Add -v to any command for debug output including timing and model info:

mnlp sentiment "text" -v
# [model: default | time: 2.3ms]
# {"label": "positive", "score": 0.94}

`langchain`¶

Use malaysian-manglish-nlp modules as LangChain tools for AI agent workflows. Each module wraps as a standard LangChain BaseTool with description and schema.

Requires: pip install malaysian-manglish-nlp[langchain]

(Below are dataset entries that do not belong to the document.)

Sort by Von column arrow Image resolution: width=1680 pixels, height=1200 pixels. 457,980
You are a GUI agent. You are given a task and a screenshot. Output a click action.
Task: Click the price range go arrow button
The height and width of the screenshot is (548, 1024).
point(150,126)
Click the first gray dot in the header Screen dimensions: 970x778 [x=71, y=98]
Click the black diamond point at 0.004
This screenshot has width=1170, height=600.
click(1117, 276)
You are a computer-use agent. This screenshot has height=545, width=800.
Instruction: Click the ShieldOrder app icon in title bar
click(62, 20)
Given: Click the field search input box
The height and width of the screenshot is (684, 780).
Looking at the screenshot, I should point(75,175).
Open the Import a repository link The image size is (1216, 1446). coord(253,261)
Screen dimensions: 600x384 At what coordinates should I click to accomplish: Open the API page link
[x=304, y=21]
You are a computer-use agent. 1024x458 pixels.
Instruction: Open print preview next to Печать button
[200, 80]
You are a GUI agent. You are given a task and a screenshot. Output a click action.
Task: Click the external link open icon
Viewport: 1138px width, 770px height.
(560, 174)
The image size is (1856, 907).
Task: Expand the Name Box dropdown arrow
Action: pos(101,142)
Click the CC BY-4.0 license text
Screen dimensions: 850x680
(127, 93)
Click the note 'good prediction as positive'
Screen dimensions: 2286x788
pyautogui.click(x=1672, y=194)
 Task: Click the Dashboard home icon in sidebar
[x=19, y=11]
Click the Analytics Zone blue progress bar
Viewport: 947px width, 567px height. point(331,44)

from langchain.agents import initialize_agent, AgentType
from langchain.chat_models import ChatOpenAI
from malaysian_manglish_nlp.langchain_tool import (
    SentimentTool,
    NerTool,
    TranslateTool,
    NormalizeTool
)

llm = ChatOpenAI(model="gpt-4", temperature=0)

tools = [
    SentimentTool(),
    NerTool(),
    TranslateTool(),
    NormalizeTool()
]

agent = initialize_agent(
    tools, llm,
    agent=AgentType.ZERO_SHOT_REACT_DESCRIPTION,
    verbose=True
)

# Agent can now use malaysian-manglish-nlp tools
agent.run("Analyse the sentiment of 'Best gila makanan sini!' and translate it to English")
# > Using tool: sentiment_analysis
# > Input: "Best gila makanan sini!"
# > Result: positive (0.94)
# > Using tool: translate
# > Input: "Best gila makanan sini!" → en
# > Result: "The food here is incredibly good!"
# >
# > The text has a positive sentiment (94% confidence) and translates to
# > "The food here is incredibly good!" in English.

Available Tools¶

Tool Class	Module	Description
`SentimentTool`	`sentiment`	Analyse text sentiment
`NerTool`	`ner`	Extract named entities
`TranslateTool`	`translate`	Translate between languages
`NormalizeTool`	`normalize`	Normalise informal text
`EmotionTool`	`emotion`	Detect emotions
`KeywordsTool`	`keywords`	Extract keywords
`SummarizeTool`	`summarize`	Summarise text
`QATool`	`qa`	Answer questions from context

Custom Tool Configuration¶

from malaysian_manglish_nlp.langchain_tool import SentimentTool

# With custom settings
tool = SentimentTool(
    name="malaysian_sentiment",
    description="Analyse sentiment of Malaysian/Manglish text",
    detailed=True  # return all class scores
)

Building a Moderation Agent

from malaysian_manglish_nlp.langchain_tool import SentimentTool, HateSpeechTool, ProfanityTool

moderation_tools = [SentimentTool(), HateSpeechTool(), ProfanityTool()]
# Agent can triage content using all three signals

Tool Descriptions

Each tool includes a detailed description that LangChain agents use for routing. The descriptions specify that input should be Malaysian or Manglish text, helping the agent choose the right tool for multilingual inputs.